Guide
LinkedIn Feed Too Narrow? How to Get a Full-Width Feed
Buy a 27-inch monitor. Open LinkedIn. Admire how your feed occupies a column roughly the width of a phone screen, flanked by acres of sidebar and empty space. On an ultrawide, it's almost comical: the content you came for gets maybe a quarter of your pixels.
This isn't a rendering bug. LinkedIn's layout is fixed-width by design, and there is no setting to change it.
Why the feed is so narrow
The fixed column keeps LinkedIn's layout predictable across devices and — more importantly — preserves real estate for the sidebars: news, ads, suggestions, profile widgets. The layout serves the modules around your content, not the content.
Remove the sidebars (see our sidebar guide) and the absurdity becomes obvious: the feed stays just as narrow, now floating alone in a sea of whitespace.
The DIY route, and the usual catch
Stretching a layout sounds like a simple style override, but a feed layout is a set of nested containers — and widening them properly means adjusting the right containers without breaking post rendering, media embeds or infinite scroll.
The deeper problem: those containers aren't the same for everyone. LinkedIn serves multiple front-end versions simultaneously — a React interface and legacy markup — and A/B tests layouts on top. The structure you'd target today can be replaced under your feet by next week's deploy. DIY width hacks are famous for two failure modes: silently reverting, or half-applying and mangling the layout. Either way, you're now in the business of maintaining LinkedIn patches.
The adaptive route
The wide feed layout in LinkFeed Pro detects which LinkedIn version your browser is rendering and applies the matching layout adjustments — full-width feed, intact post rendering, infinite scroll untouched. When LinkedIn ships changes, the extension adapts and you keep your layout.
It's a Pro feature, 7-day free trial, no credit card:
- Install LinkFeed Pro (Chrome, Edge or Firefox)
- Start the trial from the popup
- Enable "Wide feed layout"
On a regular monitor, it's a noticeably better reading experience. On an ultrawide, it's a different product.
The full setup
Wide feed works best as part of a combo: sidebars hidden (free) to clear the space, wide layout to use it, auto-expand so posts arrive fully readable, and custom font size if you like your text bigger. That's LinkedIn rebuilt as a reading app — see the full distraction-free guide.
FAQ
Does the wide layout break images or videos in posts? No. Media scales with the layout. Posts render normally, just wider.
Does it work on ultrawide monitors?
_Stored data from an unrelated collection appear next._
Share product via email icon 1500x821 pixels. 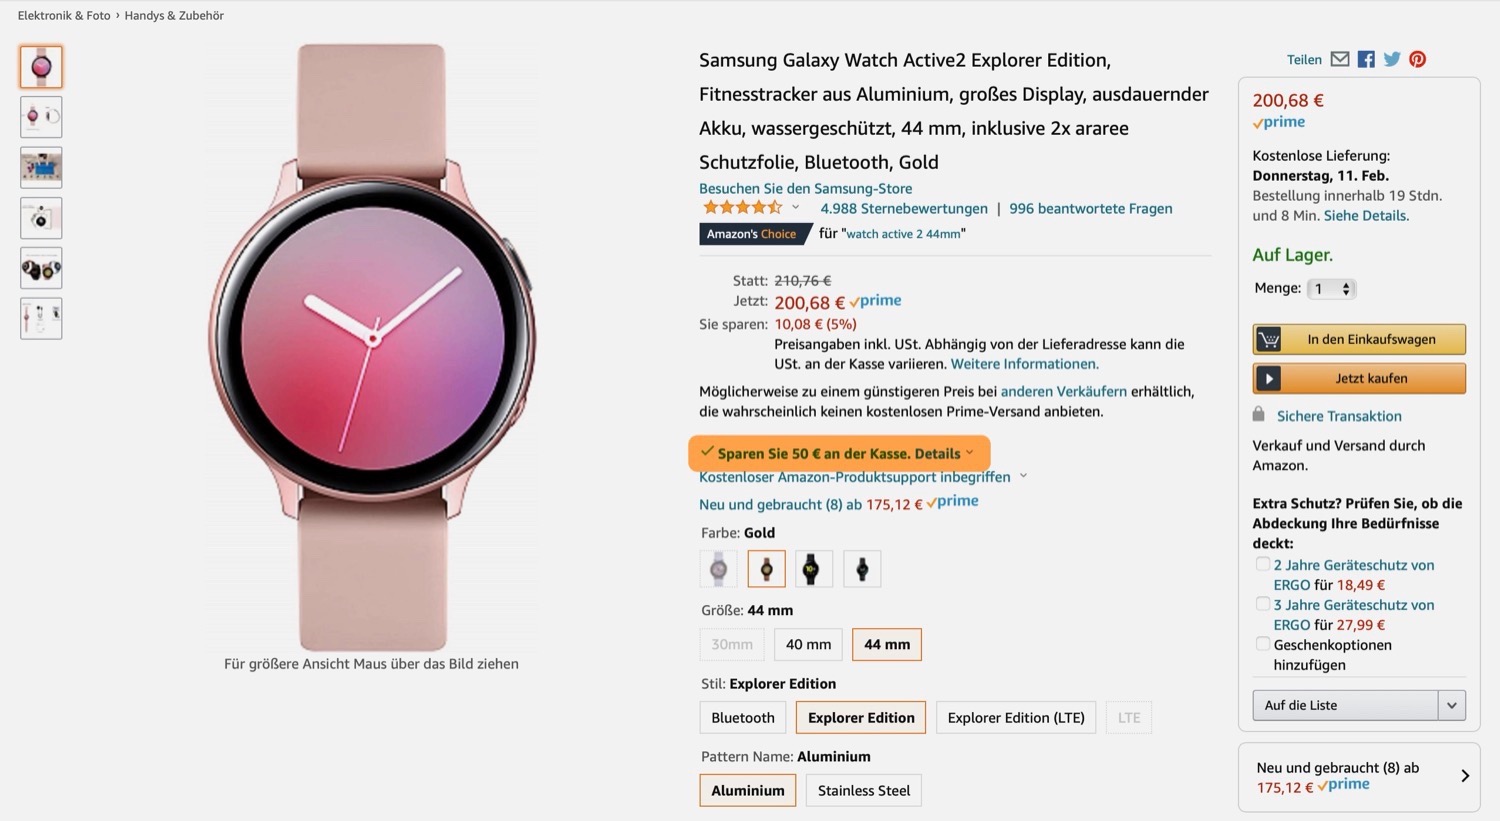pos(1340,59)
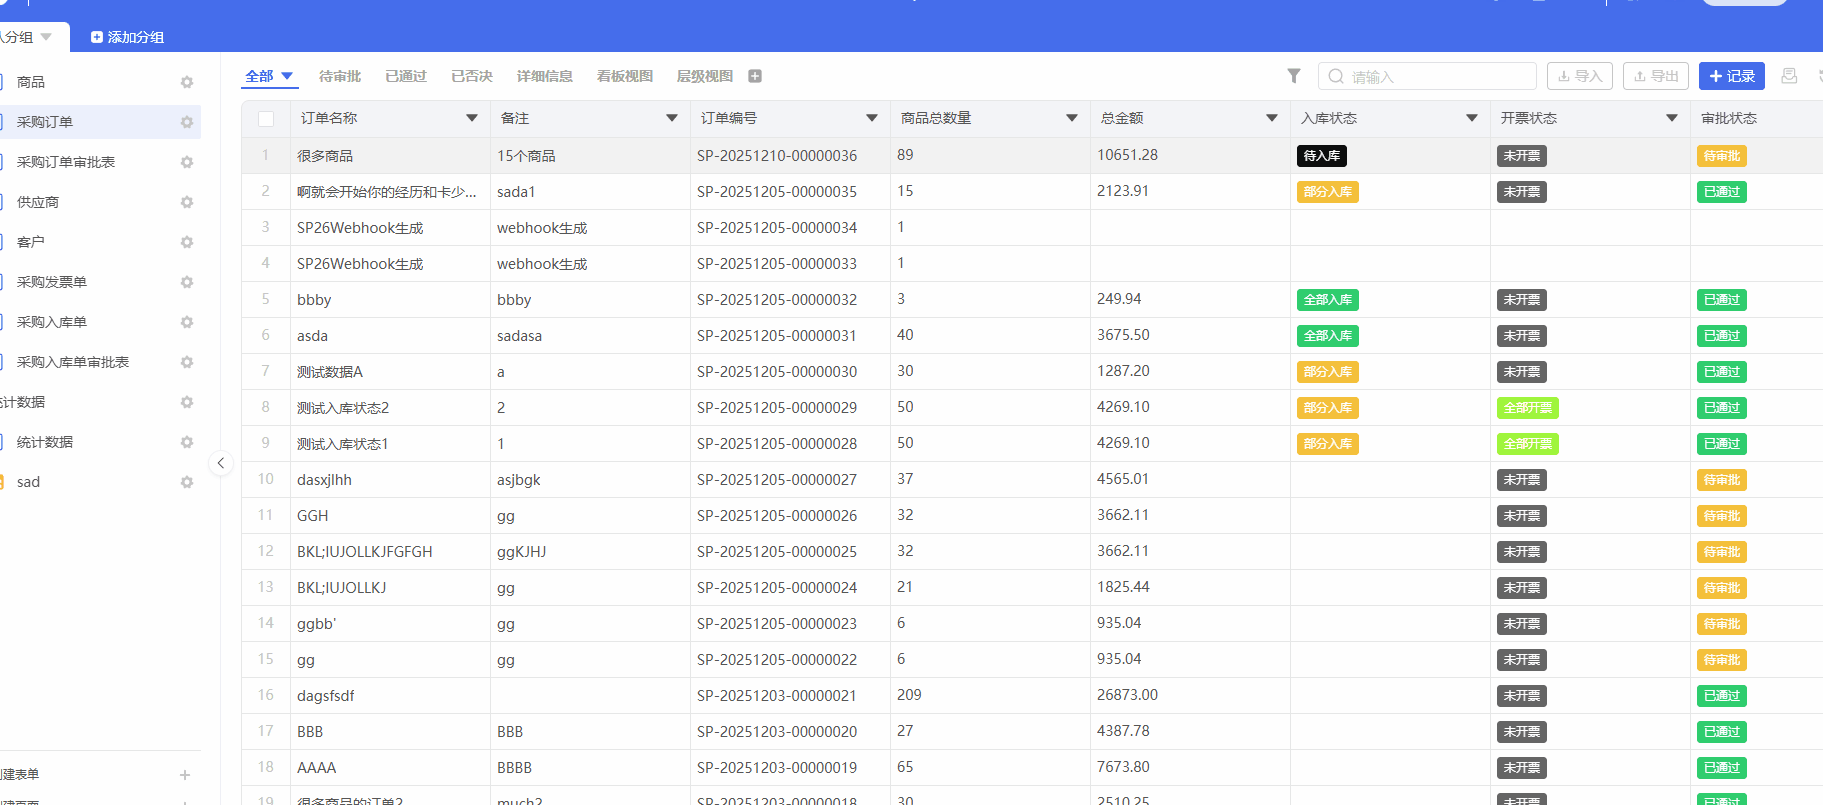This screenshot has width=1823, height=805.
Task: Click gear icon for sad form
Action: (186, 482)
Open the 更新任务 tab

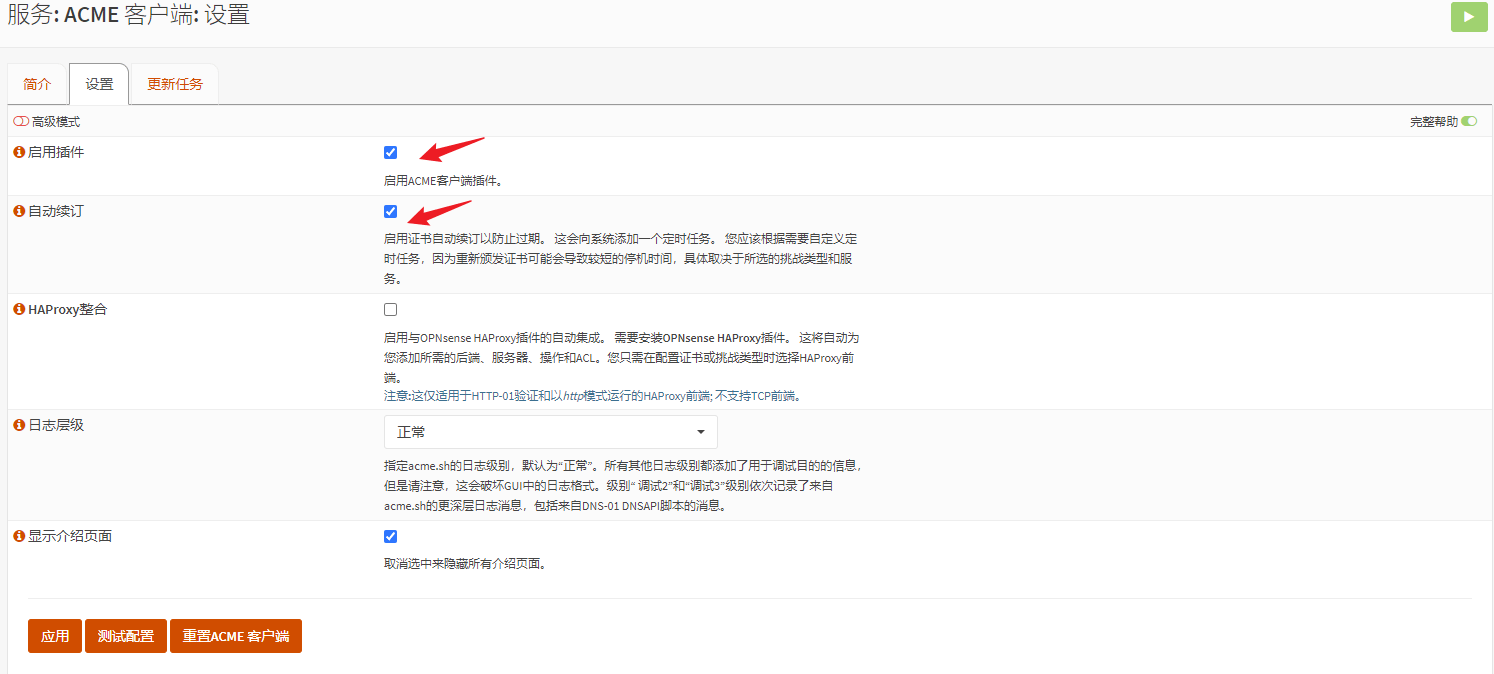tap(175, 84)
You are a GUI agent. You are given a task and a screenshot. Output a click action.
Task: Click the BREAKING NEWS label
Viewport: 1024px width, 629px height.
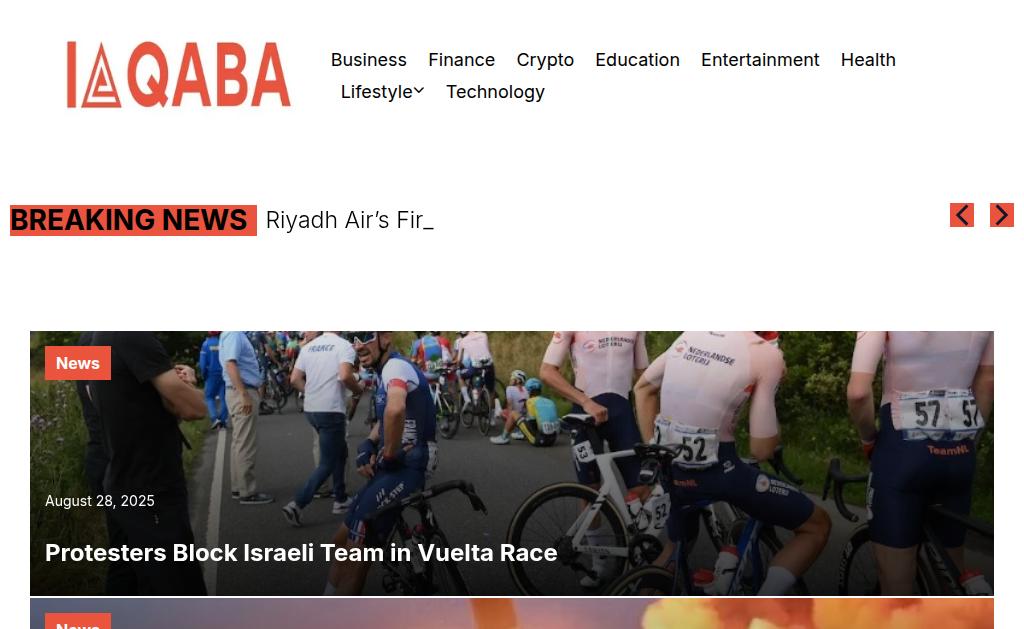click(x=133, y=220)
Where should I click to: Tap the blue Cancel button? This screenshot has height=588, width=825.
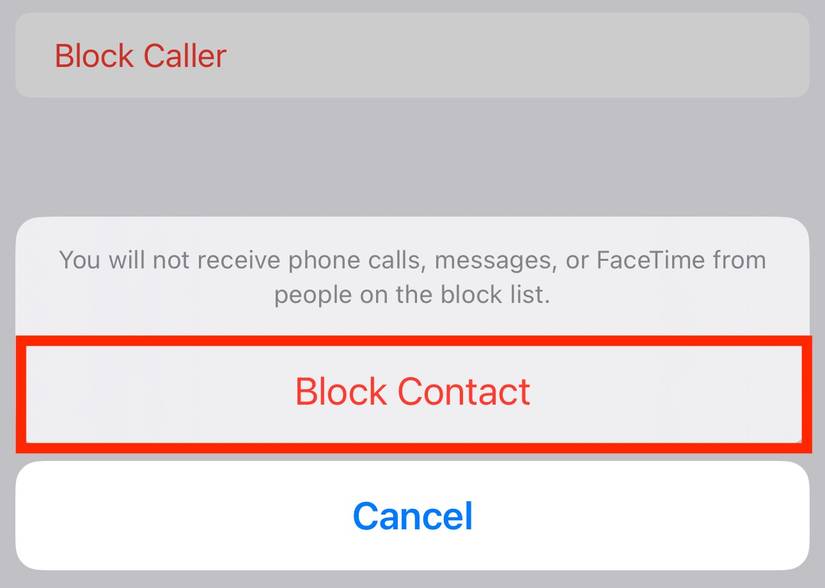click(x=412, y=515)
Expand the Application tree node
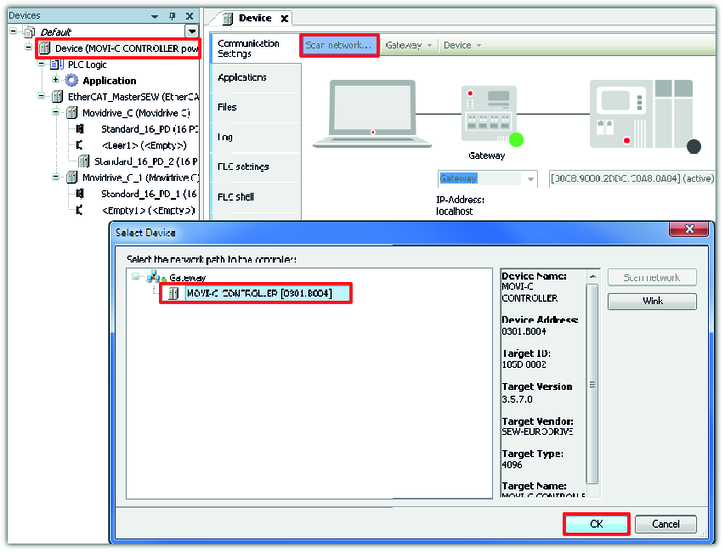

Yes — that's where it shines. You can finally use the screen you paid for.
Can I adjust how wide it goes? The layout expands the feed to use your available screen width, and pairs with custom post spacing (also Pro) to tune density.
Why is this a paid feature when hiding sidebars is free? Hiding elements is simple. Reflowing LinkedIn's layout across its different front-end versions without breaking anything is the hard, maintained part — that's what the subscription funds.